USB Type-C cables, computers and devices have yet to hit the market, but are positioned to replace the legacy USB Type-A plug which has been an industry standard for well over a decade.
If Apple does opt to embrace the new USB Type-C specification, a good candidate for debuting the reversible ports could be the company's rumored 12-inch MacBook Air with high-resolution Retina display. Numerous reports have claimed that Apple is working on a new laptop with an entirely new, even thinner form factor, and that thinness could necessitate a switch to smaller USB Type-C connectors.

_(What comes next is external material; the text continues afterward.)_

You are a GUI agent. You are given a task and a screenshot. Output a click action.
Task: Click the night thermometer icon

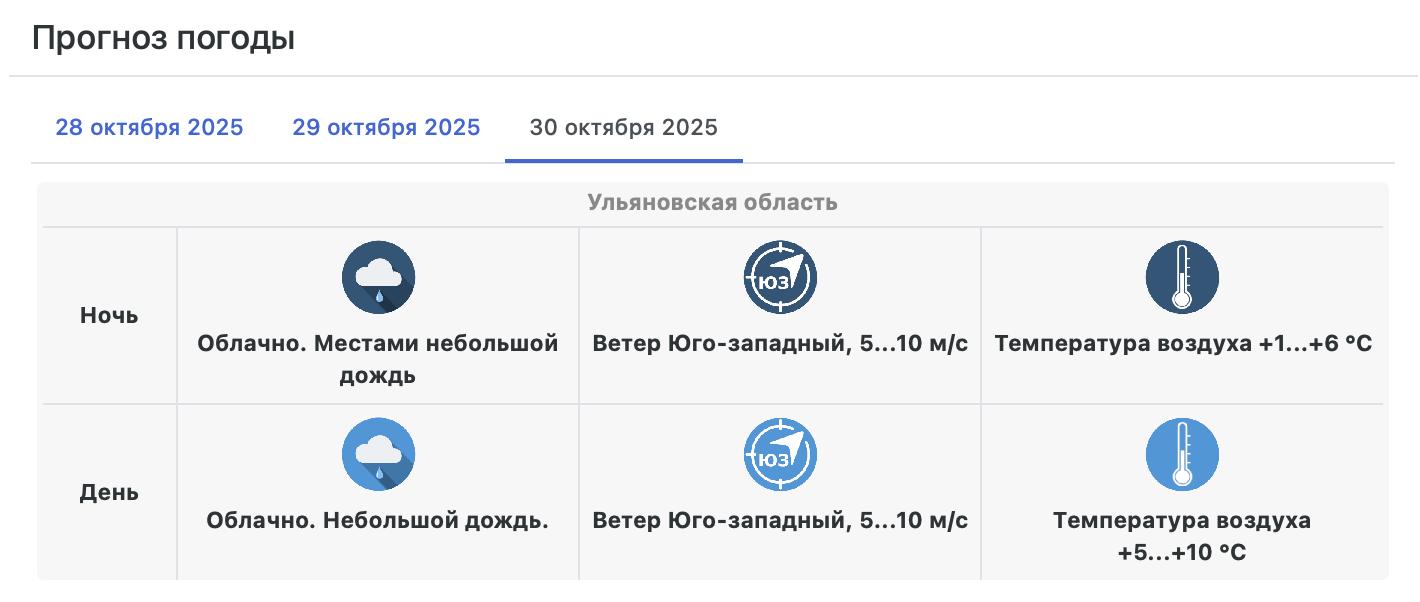click(x=1182, y=277)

To that end, a separate rumor published on Monday by Jack March claims that Apple's 12-inch MacBook Air with Retina display will in fact ship with reversible USB Type-C ports, and that the company will include an adapter in the box to ensure backwards compatibility with legacy USB devices. Citing unnamed sources, the report also questionably suggests that Apple will do away with the MagSafe port to charge its new ultraportable notebook in a "different way."

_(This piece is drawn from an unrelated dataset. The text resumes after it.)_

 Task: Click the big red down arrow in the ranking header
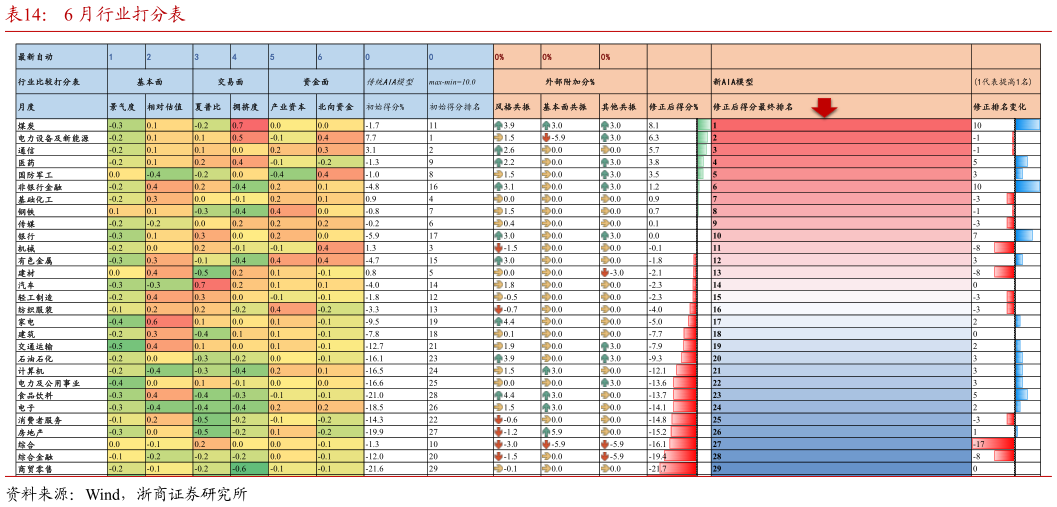tap(824, 107)
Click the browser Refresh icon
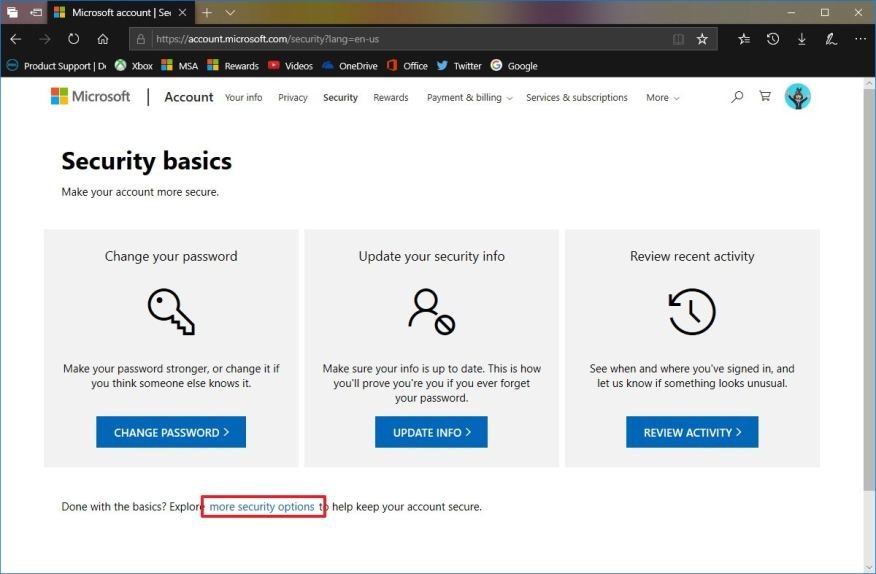Image resolution: width=876 pixels, height=574 pixels. click(x=73, y=39)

If and when Apple does choose to support the new USB Type-C connector, the port could be used to drive video output to existing DisplayPort devices using a reversible USB Type-C to DisplayPort converter cable. Video source devices that support DisplayPort Alt Mode on a USB Type-C connector can also use an appropriate adaptor to drive HDMI, DVI or VGA displays, and all compatible cables will comply with USB Type-C specifications, including reversible orientation.
"The USB Type-C specification was developed to provide consumers with a robust connector for everything from mobile devices to PCs, and when combined with SuperSpeed USB 10 Gbps and USB Power Delivery, it truly enables a single cable solution for the market," said Jeff Ravencraft, USB-IF President and COO. "The USB-IF is also in the process of developing joint port identification guidelines. We're working with VESA to ensure consumers can recognize when DisplayPort Alt Mode is supported on USB Type-C devices."
The DisplayPort Alt Mode will transmit video on just one or two of the cable's four available lanes. The other two lanes can then be used for SuperSpeed USB data at up to 10 Gbps in each direction.
DisplayPort over USB 3.1, with simultaneous data transfer, will support 4K ultra-HD pictures at a resolution of 3,840 by 2,160 pixels. And if all four lanes are devoted to video, the USB Type-C connector could drive a monitor with up to 5K resolution, or 5,120 by 2,880 pixels.
Apple is rumored to be eyeing 5K resolutions for future products, including its all-in-one iMac desktop. Signs of a potential Retina display iMac were first spotted in June in Apple's beta release of OS X 10.10 Yosemite, referencing screen resolutions reaching up to 6,400 by 3,600 pixels, which could be scaled down for a retina-caliber panel.